The Georgia Secretary of State’s office on Monday began an investigation into former president Trump’s phone calls to state election officials during which he urged them to overturn President Biden’s win in the state.
Secretary of State Brad Raffensperger’s office launched the probe after receiving several formal complaints filed by a law professor, who alleged Trump broke the law during his phone calls to Raffensperger and others.
“The Secretary of State’s office investigates complaints it receives,” Walter Jones, a spokesman for Raffensperger’s office, said in a statement Monday. “The investigations are fact-finding and administrative in nature. Any further legal efforts will be left to the Attorney General.”
Early last month, Trump pressured Raffensperger during a phone call with him and and his office’s general counsel to “find” the votes necessary to overturn his election loss in Georgia, at one point warning him that he is taking “a big risk” if he declines to do so, according to an audio recording released by Raffensperger’s office.

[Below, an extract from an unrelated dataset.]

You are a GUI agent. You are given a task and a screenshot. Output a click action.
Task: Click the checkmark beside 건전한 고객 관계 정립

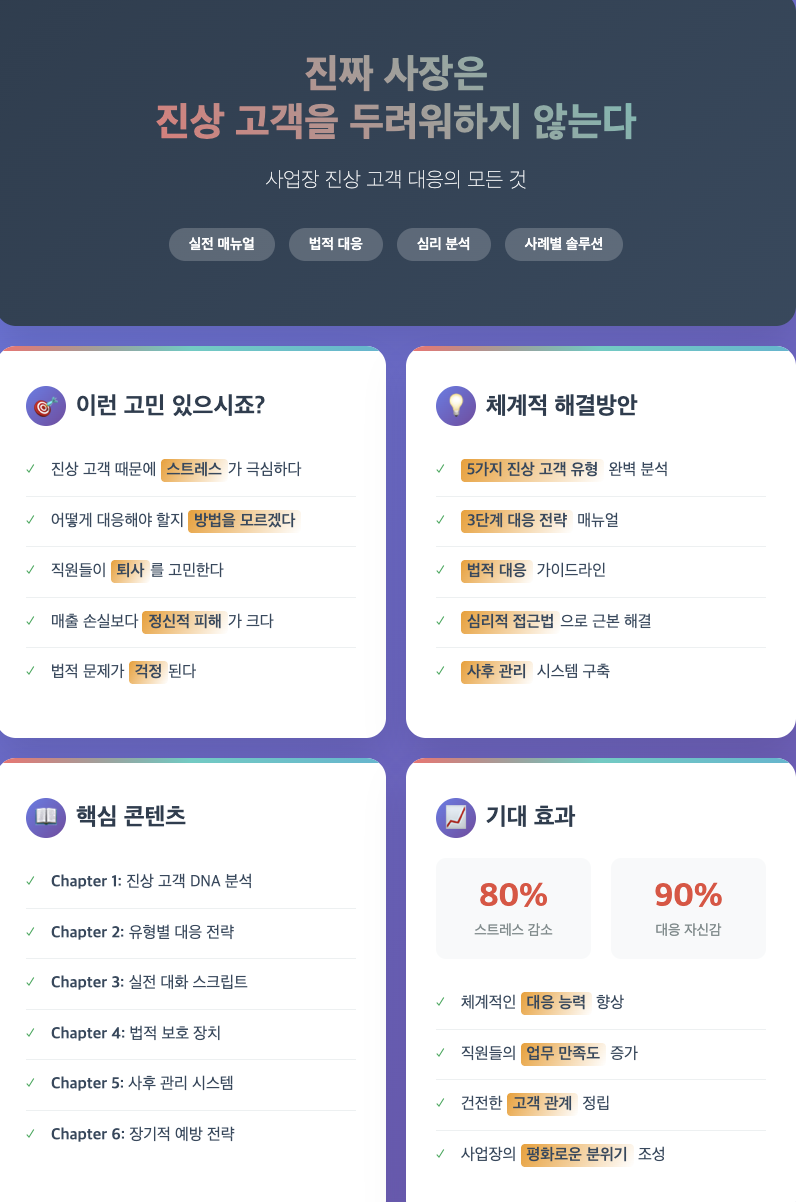(x=441, y=1103)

Raffensperger and his office’s general counsel repeatedly told the president during the call that they believed their tally showing Biden with a slim 11,779-vote advantage in Georgia was accurate.
“So look. All I want to do is this. I just want to find 11,780 votes, which is one more than we have. Because we won the state,” Trump says on the call.
The morning after the call, Trump lashed out at Raffensperger on Twitter, saying he is “unwilling, or unable, to answer questions” about alleged election problems in Georgia.
“There was nothing improper or untoward about a scheduled call between President Trump, Secretary Raffensperger and lawyers on both sides. If Mr. Raffensperger didn’t want to receive calls about the election, he shouldn’t have run for secretary of state,” Jason Miller, a senior adviser to Trump, said in a statement.
Trump also called Georgia’s Republican Governor Brian Kemp in early December and urged him to call a special legislative session to overturn Biden’s election victory. Later in December, Trump reportedly called a state investigator and told him he must “find the fraud.”
The law professor who filed the complaints, George Washington University Law School professor John Banzhaf III, said his complaint requests “that this matter be fully investigated, and action be taken to the extent appropriate.”
The complaint suggests Trump may have broken one of three laws, conspiracy to commit election fraud, criminal solicitation to commit election fraud, and “intentional interference” with the “performance of election duties.”
Findings will be presented to the GOP-controlled state election board, which will decide whether to refer the matter to the state attorney general for prosecution.